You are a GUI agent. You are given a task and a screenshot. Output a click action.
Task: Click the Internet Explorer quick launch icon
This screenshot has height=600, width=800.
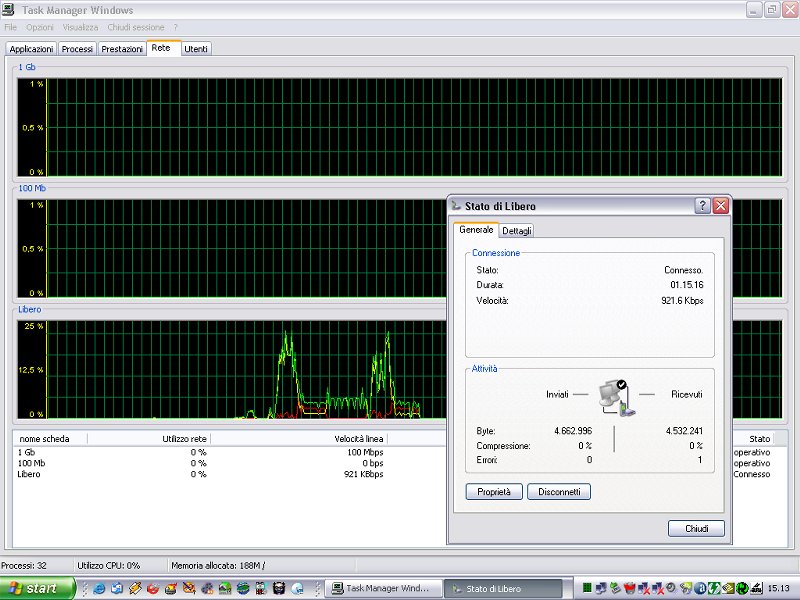click(x=101, y=588)
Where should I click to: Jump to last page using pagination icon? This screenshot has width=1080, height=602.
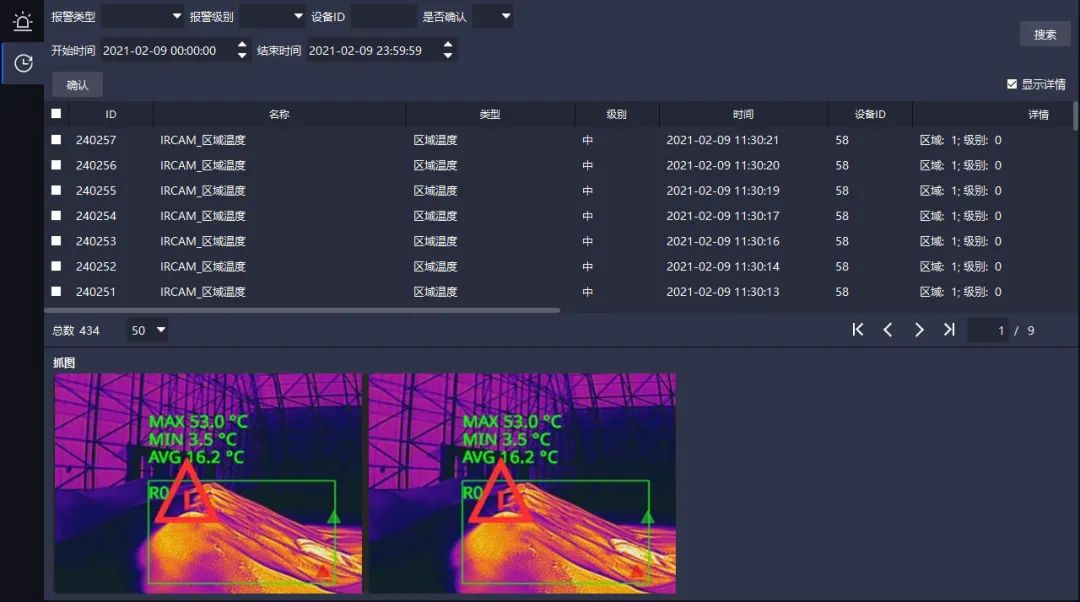[x=949, y=329]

▶ [Problem requirements] Print exactly the lines between the line containing "Where should I" and the last line of the entries above, including both, and nothing besides; skip the pictures.

▶ [Result below]
Where should I click to: Jump to last page using pagination icon? This screenshot has width=1080, height=602.
[x=949, y=329]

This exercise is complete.